Now what about the "Tang" issue?
--Cindy
My belief (without benefit of ANY recent research) is that TANG was allowed to say NASA included it with food rations but paid nothing to NASA specifically for marketing rights.
Even if we agree to allow NASA to market =HOW= that is done remains a huge issue.
Selling non-exclusive media rights for the next lunar landing would probably raise the most money with the least amount of fuss. If a network wants access to NASA video and audio feed they pay a pro-rated share of a predetermined fixed fee.
No limit on the number of networks which can sign up and carry the broadcast, but if a network does not pay its pro-rata share then it cannot broadcast the video/audio.
= = =
Set a number at say $8 billion dollars for "return to the Moon" - - which would include plenty of media content before and after the actual mission itself. If FOX, CNN, NBC, CBS and ABC all signed up, each would pay $1.6 billion (the actual exact number tweaked by market share).
If CNN opted out (for example) then it would be $2 billion each but CNN would be blacked out of the media feeds.
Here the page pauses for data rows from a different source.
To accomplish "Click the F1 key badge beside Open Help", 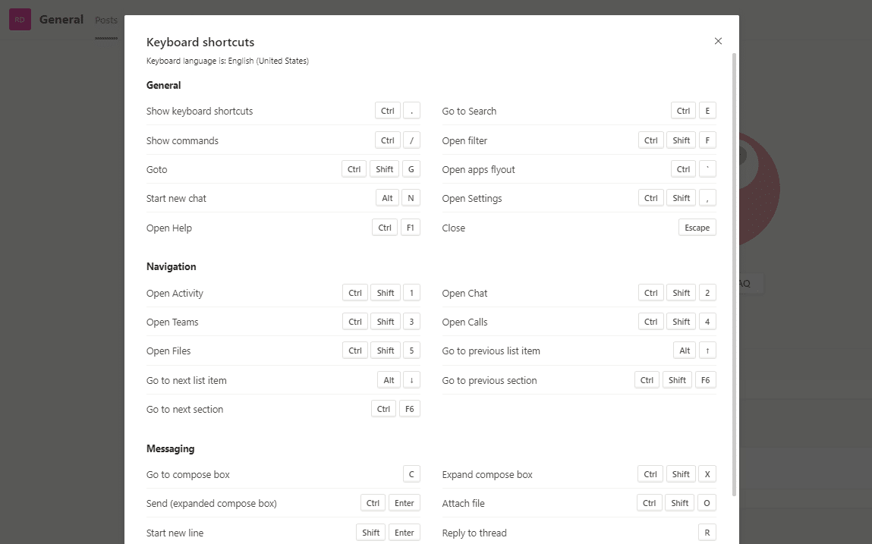I will click(x=410, y=227).
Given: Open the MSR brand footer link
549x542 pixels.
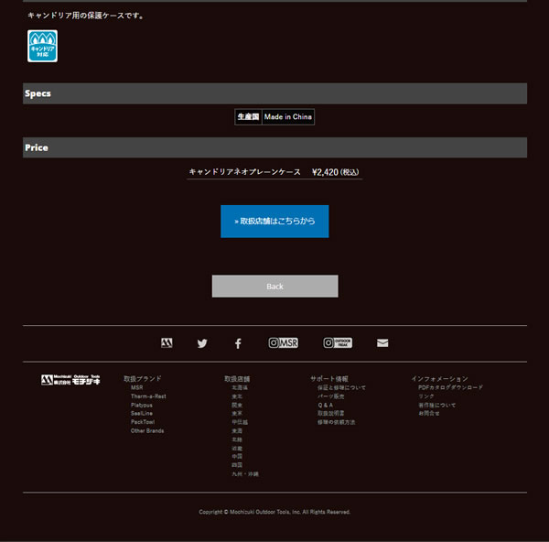Looking at the screenshot, I should tap(136, 387).
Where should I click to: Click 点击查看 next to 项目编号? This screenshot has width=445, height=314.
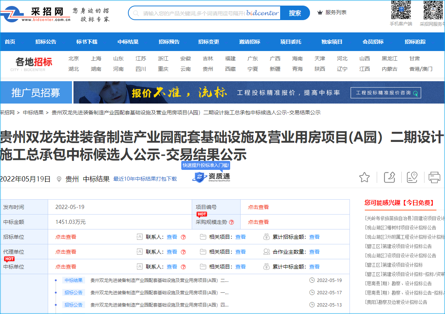pos(258,207)
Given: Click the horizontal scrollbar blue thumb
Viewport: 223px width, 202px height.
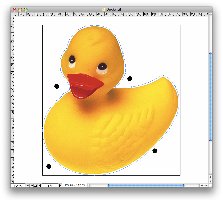Looking at the screenshot, I should tap(146, 186).
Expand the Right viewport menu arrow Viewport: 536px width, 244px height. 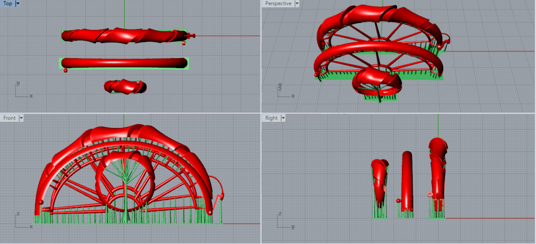pyautogui.click(x=283, y=118)
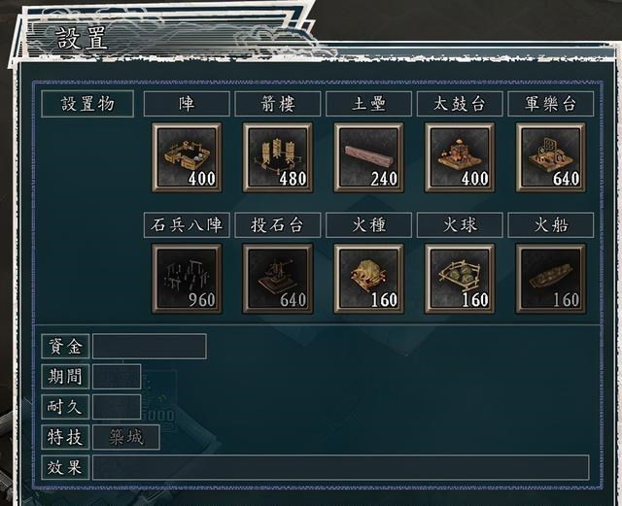Click the 火船 name label
This screenshot has height=506, width=622.
coord(551,225)
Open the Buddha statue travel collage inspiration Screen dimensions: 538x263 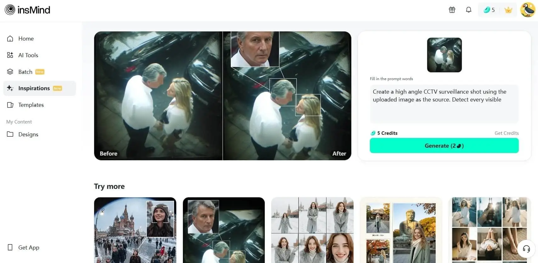point(401,230)
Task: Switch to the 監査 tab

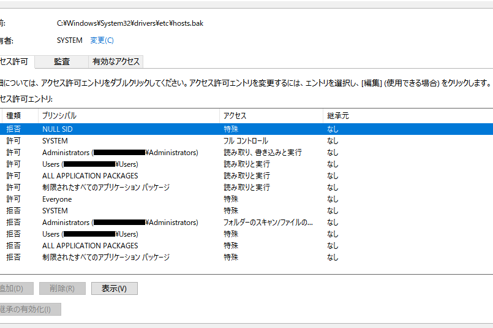Action: point(61,61)
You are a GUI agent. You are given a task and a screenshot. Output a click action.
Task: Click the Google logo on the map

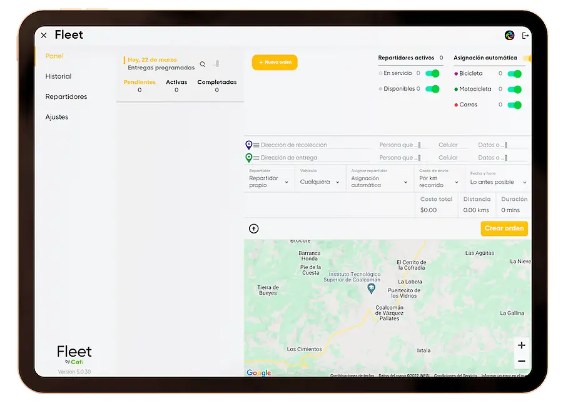tap(258, 372)
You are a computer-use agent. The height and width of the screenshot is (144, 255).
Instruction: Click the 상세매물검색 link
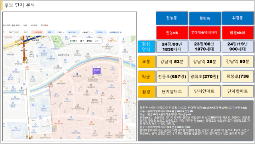tap(114, 32)
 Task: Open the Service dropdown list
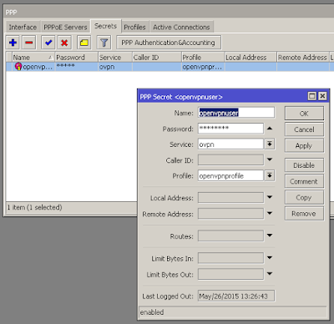[x=270, y=144]
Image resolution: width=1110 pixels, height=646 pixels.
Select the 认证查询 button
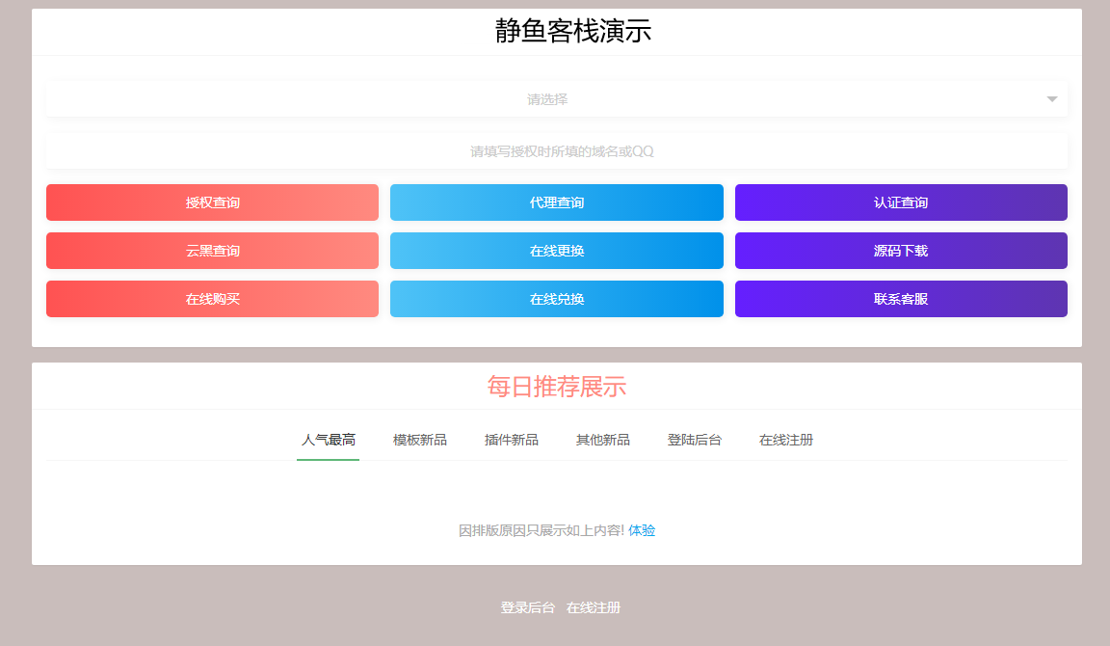[900, 202]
FOX, of course would trumpet how "un-patriotic" CNN was being by not joining in.
This gives NASA another $8 billion for its missions.
Edited By BWhite on 1112980044
If various members desire to engage in legitimate discussion on how to stop smoking, let me know, I will consult with my co-pro-consul Cobra and such discussion will almost certainly be permitted.
Spam will be obliterated, or mocked. Without mercy.